IL SENSO DEL PERICOLO
Non tutti, all’interno degli ospedali, erano al corrente della falsa malattia: «Chi poteva si teneva alla larga da quel reparto. Lo stesso Caronia ne era diventato direttore per punizione. Aveva una cattedra di medicina pediatrica, ma i fascisti gliela tolsero e per sfregio lo mandarono là dove non voleva andare nessuno». Sull’esempio del Fatebenefratelli anche altre strutture ospedaliere romane, fra cui il Policlinico Umberto I, si adoperarono per nascondere fuggitivi ebrei, «ma anche persone renitenti alla leva o antifascisti», tutti con la stessa cartella clinica.
«Le SS non osavano avvicinarsi, pensando che non valeva la pena rischiare: il morbo di K ci avrebbe comunque uccisi. Il problema più grande per noi era trovare da mangiare. Ogni tanto con mio fratello uscivamo dai sotterranei per fare cicoria, che poi cucinavamo con il carbone rubato alle cucine dell’ospedale».
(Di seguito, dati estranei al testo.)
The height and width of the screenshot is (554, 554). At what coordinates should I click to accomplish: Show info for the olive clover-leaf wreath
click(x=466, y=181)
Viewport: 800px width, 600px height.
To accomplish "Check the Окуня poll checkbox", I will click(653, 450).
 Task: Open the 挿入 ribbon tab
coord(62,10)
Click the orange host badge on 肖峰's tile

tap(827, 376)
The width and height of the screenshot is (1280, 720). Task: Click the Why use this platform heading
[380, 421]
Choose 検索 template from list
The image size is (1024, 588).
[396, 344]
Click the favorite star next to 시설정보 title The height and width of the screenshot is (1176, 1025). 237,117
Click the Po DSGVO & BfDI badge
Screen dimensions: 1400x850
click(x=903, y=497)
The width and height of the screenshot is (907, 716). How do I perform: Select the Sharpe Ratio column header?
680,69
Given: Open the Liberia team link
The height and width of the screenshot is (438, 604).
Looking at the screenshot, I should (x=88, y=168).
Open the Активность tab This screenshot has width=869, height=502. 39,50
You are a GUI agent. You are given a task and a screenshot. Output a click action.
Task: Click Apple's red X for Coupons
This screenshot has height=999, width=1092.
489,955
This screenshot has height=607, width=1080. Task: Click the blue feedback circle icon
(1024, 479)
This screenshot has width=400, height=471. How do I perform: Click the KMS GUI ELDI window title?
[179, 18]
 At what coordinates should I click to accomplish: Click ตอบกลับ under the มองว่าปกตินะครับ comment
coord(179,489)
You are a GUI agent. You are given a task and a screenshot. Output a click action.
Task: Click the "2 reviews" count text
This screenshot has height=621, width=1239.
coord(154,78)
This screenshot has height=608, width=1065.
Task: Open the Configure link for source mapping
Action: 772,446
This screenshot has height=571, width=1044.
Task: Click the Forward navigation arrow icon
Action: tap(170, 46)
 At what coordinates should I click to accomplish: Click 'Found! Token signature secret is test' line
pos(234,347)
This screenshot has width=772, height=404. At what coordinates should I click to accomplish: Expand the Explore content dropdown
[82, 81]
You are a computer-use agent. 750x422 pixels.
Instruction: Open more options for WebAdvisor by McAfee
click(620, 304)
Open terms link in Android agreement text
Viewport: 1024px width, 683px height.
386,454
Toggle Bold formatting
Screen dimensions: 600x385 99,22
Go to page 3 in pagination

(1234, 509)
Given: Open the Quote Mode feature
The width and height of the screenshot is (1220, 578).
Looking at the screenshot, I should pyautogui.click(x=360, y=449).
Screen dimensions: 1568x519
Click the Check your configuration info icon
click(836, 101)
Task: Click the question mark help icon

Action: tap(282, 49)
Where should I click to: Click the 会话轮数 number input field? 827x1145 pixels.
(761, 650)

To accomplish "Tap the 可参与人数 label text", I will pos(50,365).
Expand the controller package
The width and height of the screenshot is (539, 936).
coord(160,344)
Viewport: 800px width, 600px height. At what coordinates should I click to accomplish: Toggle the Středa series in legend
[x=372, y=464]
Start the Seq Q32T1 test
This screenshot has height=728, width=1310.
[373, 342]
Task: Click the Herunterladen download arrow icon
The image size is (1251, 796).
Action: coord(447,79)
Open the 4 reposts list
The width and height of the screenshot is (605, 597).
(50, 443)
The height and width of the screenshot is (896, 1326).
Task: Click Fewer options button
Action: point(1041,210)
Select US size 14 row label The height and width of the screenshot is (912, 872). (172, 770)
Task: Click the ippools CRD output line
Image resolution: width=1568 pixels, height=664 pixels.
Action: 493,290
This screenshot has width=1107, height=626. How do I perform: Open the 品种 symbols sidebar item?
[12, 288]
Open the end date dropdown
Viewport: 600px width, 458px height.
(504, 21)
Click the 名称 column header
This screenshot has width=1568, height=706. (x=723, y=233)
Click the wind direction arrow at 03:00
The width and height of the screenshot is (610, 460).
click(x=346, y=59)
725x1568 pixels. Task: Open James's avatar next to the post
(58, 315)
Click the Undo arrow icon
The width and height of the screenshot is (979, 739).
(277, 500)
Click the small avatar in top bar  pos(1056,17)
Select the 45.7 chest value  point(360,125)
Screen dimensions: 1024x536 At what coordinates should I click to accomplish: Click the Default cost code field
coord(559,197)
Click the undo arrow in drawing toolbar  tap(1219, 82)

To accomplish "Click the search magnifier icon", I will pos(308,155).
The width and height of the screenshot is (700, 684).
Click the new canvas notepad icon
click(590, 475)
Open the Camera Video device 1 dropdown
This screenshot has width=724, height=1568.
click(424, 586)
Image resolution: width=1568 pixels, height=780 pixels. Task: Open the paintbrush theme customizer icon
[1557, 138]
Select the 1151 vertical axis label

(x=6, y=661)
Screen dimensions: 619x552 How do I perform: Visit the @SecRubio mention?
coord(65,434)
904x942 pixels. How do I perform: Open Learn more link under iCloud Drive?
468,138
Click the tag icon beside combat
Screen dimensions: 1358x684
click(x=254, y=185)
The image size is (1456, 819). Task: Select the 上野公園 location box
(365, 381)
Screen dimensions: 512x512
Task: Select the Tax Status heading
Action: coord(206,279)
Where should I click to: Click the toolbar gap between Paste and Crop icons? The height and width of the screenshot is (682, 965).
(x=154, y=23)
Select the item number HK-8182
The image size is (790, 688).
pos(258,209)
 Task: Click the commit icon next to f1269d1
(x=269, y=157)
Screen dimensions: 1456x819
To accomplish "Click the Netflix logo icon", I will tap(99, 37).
Sonnino ricorda la difficoltà dei medici «eroi» nel gestire la situazione anche durante il bombardamento americano: «Il giorno del bombardamenti di San Lorenzo cadde una bomba vicino all’ospedale. Morì anche un cavallo: ricordo la gente che usciva in strada per assaltarne la carcassa e procurarsi del cibo».
Il nome del morbo, K., era un messaggio in codice tutto da decifrare: da una parte alludeva, ironicamente, ai nomi di Kappler e Kesselring, il comandante delle forze armate naziste in Italia, dall’altra evocava le parole tedesche Kopf, testa, e Krebs, cancro. Abbastanza per indurre, sia pure in maniera subliminale, un senso di mortifero pericolo negli ufficiali nazisti. Solo in un caso, racconta il documentario di Edwards, le SS vollero andare a fondo.
Come spiega il dottor Ossicini nel film, durante l’inverno del 1943 alcuni ufficiali nazisti si presentarono al Fatebenefratelli insieme a un medico tedesco, per constatare l’effettivo stato di salute dei ricoverati. Ma il loro convoglio, per una fortunata coincidenza, arrivò nella struttura in ritardo, permettendo al dottore italiano di istruire i presunti malati a «tacere e tossire», per impressionare i visitatori indesiderati.
Il trucco funzionò e il Fatebenefratelli riuscì così a salvare, grazie a quella malattia immaginaria, più di cinquanta persone. «Non so quanti fossimo là dentro, perché al Policlinico eravamo divisi tra corsia e sotterranei ricorda Sonnino ma so che siamo stati ricoverati da ottobre fino a giugno. Io, che avevo 8 anni, avevo capito che scappavamo. Ma non sapevo da cosa. Poi, con il tipico senso pratico dei bambini, mi sono adeguato».